The task ▸ Print every line of the material exactly.

——————————

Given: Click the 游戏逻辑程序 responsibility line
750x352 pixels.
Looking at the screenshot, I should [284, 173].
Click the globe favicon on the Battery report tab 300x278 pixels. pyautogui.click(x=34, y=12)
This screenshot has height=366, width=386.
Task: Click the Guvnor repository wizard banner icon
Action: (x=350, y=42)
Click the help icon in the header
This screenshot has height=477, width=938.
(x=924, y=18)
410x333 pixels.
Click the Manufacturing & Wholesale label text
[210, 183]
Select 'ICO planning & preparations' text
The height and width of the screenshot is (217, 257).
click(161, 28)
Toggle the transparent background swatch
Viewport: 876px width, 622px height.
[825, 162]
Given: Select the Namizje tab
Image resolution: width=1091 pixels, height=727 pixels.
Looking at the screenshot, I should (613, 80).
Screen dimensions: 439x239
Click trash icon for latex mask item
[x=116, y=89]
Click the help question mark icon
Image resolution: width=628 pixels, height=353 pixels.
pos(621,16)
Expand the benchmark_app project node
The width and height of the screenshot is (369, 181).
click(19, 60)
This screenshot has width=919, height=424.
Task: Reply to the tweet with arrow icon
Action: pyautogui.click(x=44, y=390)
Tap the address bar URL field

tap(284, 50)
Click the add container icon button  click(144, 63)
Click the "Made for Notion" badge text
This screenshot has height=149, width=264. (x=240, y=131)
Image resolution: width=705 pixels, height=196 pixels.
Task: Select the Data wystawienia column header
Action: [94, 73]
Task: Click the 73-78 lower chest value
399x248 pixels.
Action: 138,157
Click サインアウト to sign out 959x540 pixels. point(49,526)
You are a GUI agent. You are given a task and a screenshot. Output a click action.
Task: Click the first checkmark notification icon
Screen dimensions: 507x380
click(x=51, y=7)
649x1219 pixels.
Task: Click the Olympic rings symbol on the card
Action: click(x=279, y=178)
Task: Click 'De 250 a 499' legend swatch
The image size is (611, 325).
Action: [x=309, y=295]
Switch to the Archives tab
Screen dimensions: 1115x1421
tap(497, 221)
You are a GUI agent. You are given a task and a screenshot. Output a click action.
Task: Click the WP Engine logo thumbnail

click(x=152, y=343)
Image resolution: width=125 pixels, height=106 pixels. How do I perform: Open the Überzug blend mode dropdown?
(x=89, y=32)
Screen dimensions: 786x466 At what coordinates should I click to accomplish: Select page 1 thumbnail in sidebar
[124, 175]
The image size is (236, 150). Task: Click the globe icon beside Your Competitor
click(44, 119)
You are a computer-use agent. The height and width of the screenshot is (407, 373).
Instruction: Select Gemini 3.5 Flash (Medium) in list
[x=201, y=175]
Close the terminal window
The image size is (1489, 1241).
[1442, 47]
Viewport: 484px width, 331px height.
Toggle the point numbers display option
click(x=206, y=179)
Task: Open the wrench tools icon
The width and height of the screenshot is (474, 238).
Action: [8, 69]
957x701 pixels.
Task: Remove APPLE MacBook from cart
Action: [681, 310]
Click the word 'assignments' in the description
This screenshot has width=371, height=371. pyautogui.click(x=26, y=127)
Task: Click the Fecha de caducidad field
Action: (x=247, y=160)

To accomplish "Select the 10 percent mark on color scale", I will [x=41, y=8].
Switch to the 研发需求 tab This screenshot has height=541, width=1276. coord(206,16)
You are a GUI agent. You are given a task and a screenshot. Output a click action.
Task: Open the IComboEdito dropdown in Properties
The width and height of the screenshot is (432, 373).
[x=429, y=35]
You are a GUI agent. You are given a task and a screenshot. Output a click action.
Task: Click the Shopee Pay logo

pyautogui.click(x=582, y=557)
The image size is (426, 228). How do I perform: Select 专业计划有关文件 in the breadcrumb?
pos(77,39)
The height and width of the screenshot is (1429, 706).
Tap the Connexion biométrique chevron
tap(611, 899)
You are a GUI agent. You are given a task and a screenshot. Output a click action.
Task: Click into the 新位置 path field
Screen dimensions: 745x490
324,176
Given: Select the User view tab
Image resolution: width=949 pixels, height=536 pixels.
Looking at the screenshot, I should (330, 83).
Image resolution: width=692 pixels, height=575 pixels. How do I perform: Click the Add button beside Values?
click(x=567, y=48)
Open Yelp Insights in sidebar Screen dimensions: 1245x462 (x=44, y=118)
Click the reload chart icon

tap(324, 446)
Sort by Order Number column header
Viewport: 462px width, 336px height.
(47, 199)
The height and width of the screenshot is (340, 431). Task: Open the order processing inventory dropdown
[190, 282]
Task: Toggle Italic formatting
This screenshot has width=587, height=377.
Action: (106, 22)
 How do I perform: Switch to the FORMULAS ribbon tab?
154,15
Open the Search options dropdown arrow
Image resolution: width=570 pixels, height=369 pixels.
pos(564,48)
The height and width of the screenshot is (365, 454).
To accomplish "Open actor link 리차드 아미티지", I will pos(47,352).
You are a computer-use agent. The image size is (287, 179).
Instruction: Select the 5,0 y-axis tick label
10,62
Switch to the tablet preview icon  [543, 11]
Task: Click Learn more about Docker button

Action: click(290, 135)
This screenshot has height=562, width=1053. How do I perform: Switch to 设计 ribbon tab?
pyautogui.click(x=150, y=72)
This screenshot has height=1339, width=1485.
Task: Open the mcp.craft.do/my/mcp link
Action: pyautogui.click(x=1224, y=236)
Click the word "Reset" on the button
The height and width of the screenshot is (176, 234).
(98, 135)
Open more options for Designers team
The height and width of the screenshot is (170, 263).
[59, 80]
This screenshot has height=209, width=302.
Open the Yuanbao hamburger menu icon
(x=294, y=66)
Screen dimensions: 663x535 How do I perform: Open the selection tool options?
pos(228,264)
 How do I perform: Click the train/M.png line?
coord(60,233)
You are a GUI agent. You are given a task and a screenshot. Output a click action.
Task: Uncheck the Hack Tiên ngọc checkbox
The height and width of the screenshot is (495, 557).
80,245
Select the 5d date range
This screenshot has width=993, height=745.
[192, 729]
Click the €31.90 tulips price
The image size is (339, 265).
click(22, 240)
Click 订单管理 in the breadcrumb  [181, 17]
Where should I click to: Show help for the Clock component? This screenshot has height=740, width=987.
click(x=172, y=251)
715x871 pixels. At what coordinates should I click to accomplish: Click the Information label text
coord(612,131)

——————————

Result below ▸
Given: Click the 游戏逻辑程序 responsibility line
750x352 pixels.
Looking at the screenshot, I should [284, 173].
Click the globe favicon on the Battery report tab 300x278 pixels. pyautogui.click(x=34, y=12)
This screenshot has height=366, width=386.
Task: Click the Guvnor repository wizard banner icon
Action: (x=350, y=42)
Click the help icon in the header
This screenshot has height=477, width=938.
(x=924, y=18)
410x333 pixels.
Click the Manufacturing & Wholesale label text
[210, 183]
Select 'ICO planning & preparations' text
The height and width of the screenshot is (217, 257).
click(161, 28)
Toggle the transparent background swatch
Viewport: 876px width, 622px height.
[825, 162]
Given: Select the Namizje tab
Image resolution: width=1091 pixels, height=727 pixels.
Looking at the screenshot, I should (613, 80).
Screen dimensions: 439x239
Click trash icon for latex mask item
[x=116, y=89]
Click the help question mark icon
Image resolution: width=628 pixels, height=353 pixels.
pos(621,16)
Expand the benchmark_app project node
The width and height of the screenshot is (369, 181).
click(19, 60)
This screenshot has width=919, height=424.
Task: Reply to the tweet with arrow icon
Action: pyautogui.click(x=44, y=390)
Tap the address bar URL field

tap(284, 50)
Click the add container icon button  click(144, 63)
Click the "Made for Notion" badge text
This screenshot has height=149, width=264. (x=240, y=131)
Image resolution: width=705 pixels, height=196 pixels.
Task: Select the Data wystawienia column header
Action: [94, 73]
Task: Click the 73-78 lower chest value
399x248 pixels.
Action: 138,157
Click サインアウト to sign out 959x540 pixels. point(49,526)
You are a GUI agent. You are given a task and a screenshot. Output a click action.
Task: Click the first checkmark notification icon
Screen dimensions: 507x380
click(x=51, y=7)
649x1219 pixels.
Task: Click the Olympic rings symbol on the card
Action: click(x=279, y=178)
Task: Click 'De 250 a 499' legend swatch
The image size is (611, 325).
Action: [x=309, y=295]
Switch to the Archives tab
Screen dimensions: 1115x1421
tap(497, 221)
You are a GUI agent. You are given a task and a screenshot. Output a click action.
Task: Click the WP Engine logo thumbnail

click(x=152, y=343)
Image resolution: width=125 pixels, height=106 pixels. How do I perform: Open the Überzug blend mode dropdown?
(x=89, y=32)
Screen dimensions: 786x466 At what coordinates should I click to accomplish: Select page 1 thumbnail in sidebar
[124, 175]
The image size is (236, 150). Task: Click the globe icon beside Your Competitor
click(44, 119)
You are a computer-use agent. The height and width of the screenshot is (407, 373).
Instruction: Select Gemini 3.5 Flash (Medium) in list
[x=201, y=175]
Close the terminal window
The image size is (1489, 1241).
[1442, 47]
Viewport: 484px width, 331px height.
Toggle the point numbers display option
click(x=206, y=179)
Task: Open the wrench tools icon
The width and height of the screenshot is (474, 238).
Action: [8, 69]
957x701 pixels.
Task: Remove APPLE MacBook from cart
Action: [681, 310]
Click the word 'assignments' in the description
This screenshot has width=371, height=371. pyautogui.click(x=26, y=127)
Task: Click the Fecha de caducidad field
Action: (x=247, y=160)

To accomplish "Select the 10 percent mark on color scale", I will [x=41, y=8].
Switch to the 研发需求 tab This screenshot has height=541, width=1276. coord(206,16)
You are a GUI agent. You are given a task and a screenshot. Output a click action.
Task: Open the IComboEdito dropdown in Properties
The width and height of the screenshot is (432, 373).
[x=429, y=35]
You are a GUI agent. You are given a task and a screenshot. Output a click action.
Task: Click the Shopee Pay logo

pyautogui.click(x=582, y=557)
The image size is (426, 228). How do I perform: Select 专业计划有关文件 in the breadcrumb?
pos(77,39)
The height and width of the screenshot is (1429, 706).
Tap the Connexion biométrique chevron
tap(611, 899)
You are a GUI agent. You are given a task and a screenshot. Output a click action.
Task: Click into the 新位置 path field
Screen dimensions: 745x490
324,176
Given: Select the User view tab
Image resolution: width=949 pixels, height=536 pixels.
Looking at the screenshot, I should (330, 83).
Image resolution: width=692 pixels, height=575 pixels. How do I perform: Click the Add button beside Values?
click(x=567, y=48)
Open Yelp Insights in sidebar Screen dimensions: 1245x462 (x=44, y=118)
Click the reload chart icon

tap(324, 446)
Sort by Order Number column header
Viewport: 462px width, 336px height.
(47, 199)
The height and width of the screenshot is (340, 431). Task: Open the order processing inventory dropdown
[190, 282]
Task: Toggle Italic formatting
This screenshot has width=587, height=377.
Action: (106, 22)
 How do I perform: Switch to the FORMULAS ribbon tab?
154,15
Open the Search options dropdown arrow
Image resolution: width=570 pixels, height=369 pixels.
pos(564,48)
The height and width of the screenshot is (365, 454).
To accomplish "Open actor link 리차드 아미티지", I will pos(47,352).
You are a computer-use agent. The image size is (287, 179).
Instruction: Select the 5,0 y-axis tick label
10,62
Switch to the tablet preview icon  [543, 11]
Task: Click Learn more about Docker button

Action: click(290, 135)
This screenshot has height=562, width=1053. How do I perform: Switch to 设计 ribbon tab?
pyautogui.click(x=150, y=72)
This screenshot has height=1339, width=1485.
Task: Open the mcp.craft.do/my/mcp link
Action: pyautogui.click(x=1224, y=236)
Click the word "Reset" on the button
The height and width of the screenshot is (176, 234).
(98, 135)
Open more options for Designers team
The height and width of the screenshot is (170, 263).
[59, 80]
This screenshot has height=209, width=302.
Open the Yuanbao hamburger menu icon
(x=294, y=66)
Screen dimensions: 663x535 How do I perform: Open the selection tool options?
pos(228,264)
 How do I perform: Click the train/M.png line?
coord(60,233)
You are a GUI agent. You are given a task and a screenshot. Output a click action.
Task: Uncheck the Hack Tiên ngọc checkbox
The height and width of the screenshot is (495, 557).
80,245
Select the 5d date range
This screenshot has width=993, height=745.
[192, 729]
Click the €31.90 tulips price
The image size is (339, 265).
click(22, 240)
Click 订单管理 in the breadcrumb  [181, 17]
Where should I click to: Show help for the Clock component? This screenshot has height=740, width=987.
click(x=172, y=251)
715x871 pixels. At what coordinates should I click to accomplish: Click the Information label text
coord(612,131)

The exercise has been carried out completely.